Still, the sentimental attachment to his ancestral home–where he went to live at 8–will be hard to shake, Gibbs said, noting that the 12th Century church next door holds the remains of numerous forebears. (He traces his aristocratic pedigree to the 16th Century, with various titled ancestors along the way who topped up the family fortunes by marrying heiresses.) But as a single man, he said, “there comes a moment in life that you feel rather absurd living in a great big house on your own.”

Until this summer, the only other habitual occupant was Louisa Wagland, his housekeeper of 25 years. Shelves in the kitchen hold photographs from the 90th-birthday party Gibbs gave in her honor in June, in a spectacular Moroccan tent he purchased for the occasion, with all her great-grandchildren and friends from the village. “She died two days later, which was very elegant,” he said.

A souvenir

In a meadow at the edge of garden, overlooking a gentle bend in the Thames, he recently erected a pinnacle from the roof of the College Chapel at Eton. “I thought I’d leave something behind,” he said of the architectural fragment, which sits on a pedestal engraved with a Latin inscription explaining that both the pinnacle and Gibbs himself were expelled from Eton. The pinnacle was timeworn and had to be replaced. But why was Gibbs obliged to leave?

“Various offenses,” he said cheerfully. “Illicit drinking, panty raids of other boys’ rooms–that sort of thing.”

Fittingly, the new monument was installed just days after Gibbs completed paperwork to sell the estate, an event he referred to as “signing the terrible deed.”

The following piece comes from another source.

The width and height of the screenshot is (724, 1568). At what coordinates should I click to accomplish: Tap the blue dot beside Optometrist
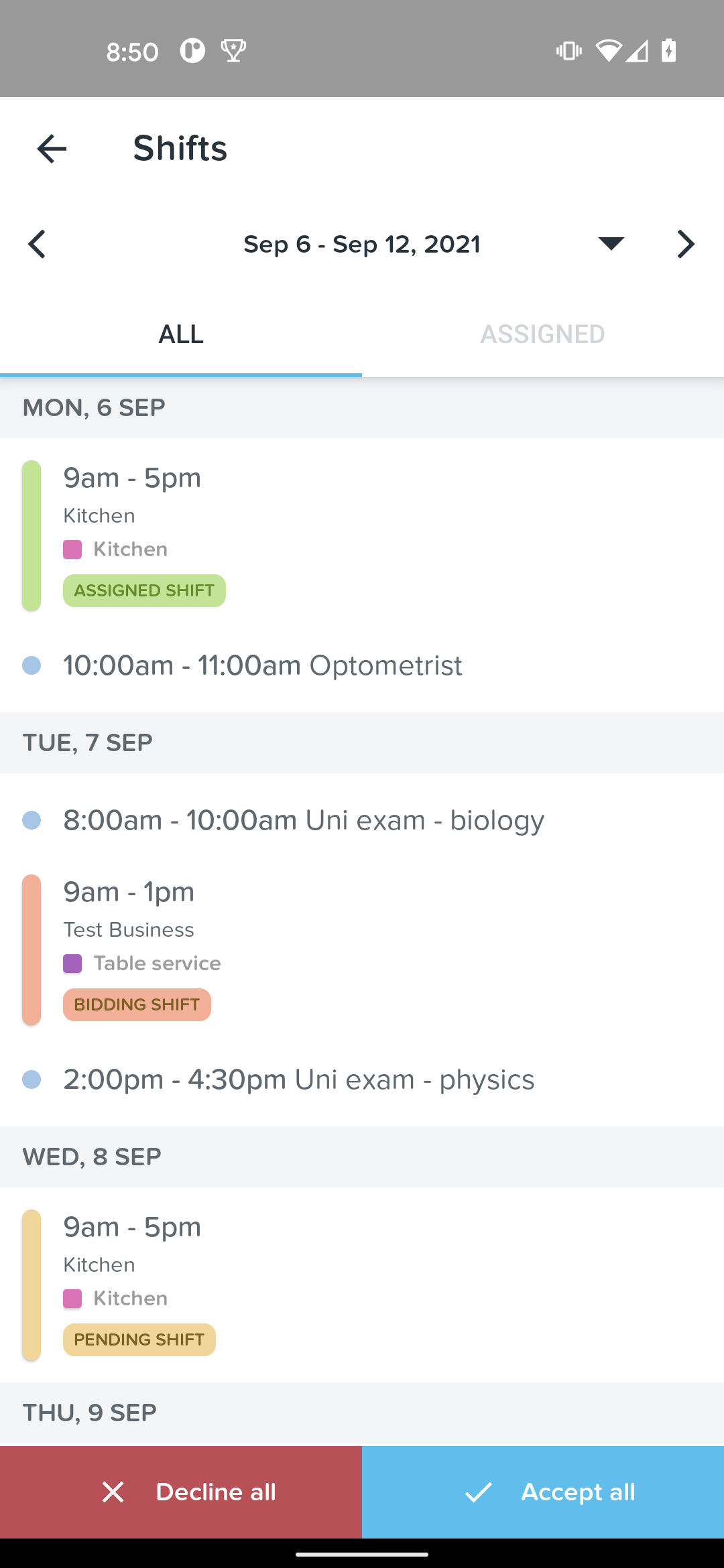[32, 665]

“It was just terribly surprising to me,” he recalled. “I thought lots of people would come and be instantly bewitched by the place. Instead, they asked, `Is there only one radiator in this room?”‘

(A Danish couple showed the appropriate enthusiasm and will take possession of the property after the Christie’s traveling circus of security guards, auctioneers and packing crates has departed.)

Like many aristocratic Englishmen reared mostly in shivering-cold private schools, Gibbs seems to find a desire for central heating faintly embarrassing. Objects that smack of newness or have a gaudy shine are similarly infra dig. An elegantly faded George II gilt wood girandole in the front hall ($8,577) clearly has not been regilded since the 18th Century–the way Gibbs likes it. Similarly, a tatty Victorian buttoned-leather chesterfield sofa ($10,293) beside a William IV red-painted mahogany library table has a faded patina that the catalog politely refers to as “distressed.”

The table brought $16,297–four times Christie’s hefty preauction estimate. Hardly surprising, since beaten-up treasures from Gibbs have never come cheap–a phenomenon he explained by insisting that he generally pays handsomely for things himself, and has to make a profit.

“I like things in their natural state–people especially,” he said with a chuckle. “As life goes by, that’s what I admire. Objects and people that are unmonkeyed with, that are themselves, not trying to be something else.”